_DIRECTIONS FOR THIS TASK_
Restate the records below word for word.

_RECORDS PROVIDED_
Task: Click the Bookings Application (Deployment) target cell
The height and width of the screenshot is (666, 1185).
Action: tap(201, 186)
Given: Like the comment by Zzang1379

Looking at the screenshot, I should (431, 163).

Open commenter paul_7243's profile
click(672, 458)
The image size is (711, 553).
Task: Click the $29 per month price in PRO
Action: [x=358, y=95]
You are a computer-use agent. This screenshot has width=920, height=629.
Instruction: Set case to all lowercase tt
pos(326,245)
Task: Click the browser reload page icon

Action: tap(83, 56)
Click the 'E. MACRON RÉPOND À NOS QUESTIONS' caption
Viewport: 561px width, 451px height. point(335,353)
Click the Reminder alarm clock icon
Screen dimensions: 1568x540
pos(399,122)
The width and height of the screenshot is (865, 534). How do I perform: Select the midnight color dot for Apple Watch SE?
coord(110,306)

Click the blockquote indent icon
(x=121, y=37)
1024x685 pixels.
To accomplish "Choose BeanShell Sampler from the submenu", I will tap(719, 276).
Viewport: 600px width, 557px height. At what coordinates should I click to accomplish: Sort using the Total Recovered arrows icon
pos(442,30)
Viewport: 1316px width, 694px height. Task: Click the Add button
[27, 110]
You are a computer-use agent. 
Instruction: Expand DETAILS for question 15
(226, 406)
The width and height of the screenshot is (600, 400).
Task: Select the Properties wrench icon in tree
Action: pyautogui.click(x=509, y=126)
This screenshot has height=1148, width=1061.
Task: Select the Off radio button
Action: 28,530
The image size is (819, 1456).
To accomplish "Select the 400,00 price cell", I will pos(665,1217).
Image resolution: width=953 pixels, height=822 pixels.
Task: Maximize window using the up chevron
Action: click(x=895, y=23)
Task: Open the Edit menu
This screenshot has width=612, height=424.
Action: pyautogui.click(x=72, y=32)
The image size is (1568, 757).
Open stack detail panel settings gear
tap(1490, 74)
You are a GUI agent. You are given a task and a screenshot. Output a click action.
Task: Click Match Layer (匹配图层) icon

_EXERCISE OUTPUT_
Task: Click the Bookings Application (Deployment) target cell
The height and width of the screenshot is (666, 1185).
Action: tap(201, 186)
Given: Like the comment by Zzang1379

Looking at the screenshot, I should (431, 163).

Open commenter paul_7243's profile
click(672, 458)
The image size is (711, 553).
Task: Click the $29 per month price in PRO
Action: [x=358, y=95]
You are a computer-use agent. This screenshot has width=920, height=629.
Instruction: Set case to all lowercase tt
pos(326,245)
Task: Click the browser reload page icon

Action: tap(83, 56)
Click the 'E. MACRON RÉPOND À NOS QUESTIONS' caption
Viewport: 561px width, 451px height. point(335,353)
Click the Reminder alarm clock icon
Screen dimensions: 1568x540
pos(399,122)
The width and height of the screenshot is (865, 534). How do I perform: Select the midnight color dot for Apple Watch SE?
coord(110,306)

Click the blockquote indent icon
(x=121, y=37)
1024x685 pixels.
To accomplish "Choose BeanShell Sampler from the submenu", I will tap(719, 276).
Viewport: 600px width, 557px height. At what coordinates should I click to accomplish: Sort using the Total Recovered arrows icon
pos(442,30)
Viewport: 1316px width, 694px height. Task: Click the Add button
[27, 110]
You are a computer-use agent. 
Instruction: Expand DETAILS for question 15
(226, 406)
The width and height of the screenshot is (600, 400).
Task: Select the Properties wrench icon in tree
Action: pyautogui.click(x=509, y=126)
This screenshot has height=1148, width=1061.
Task: Select the Off radio button
Action: 28,530
The image size is (819, 1456).
To accomplish "Select the 400,00 price cell", I will pos(665,1217).
Image resolution: width=953 pixels, height=822 pixels.
Task: Maximize window using the up chevron
Action: click(x=895, y=23)
Task: Open the Edit menu
This screenshot has width=612, height=424.
Action: pyautogui.click(x=72, y=32)
The image size is (1568, 757).
Open stack detail panel settings gear
tap(1490, 74)
You are a GUI agent. You are given a task and a screenshot. Output a click action.
Task: Click Match Layer (匹配图层) icon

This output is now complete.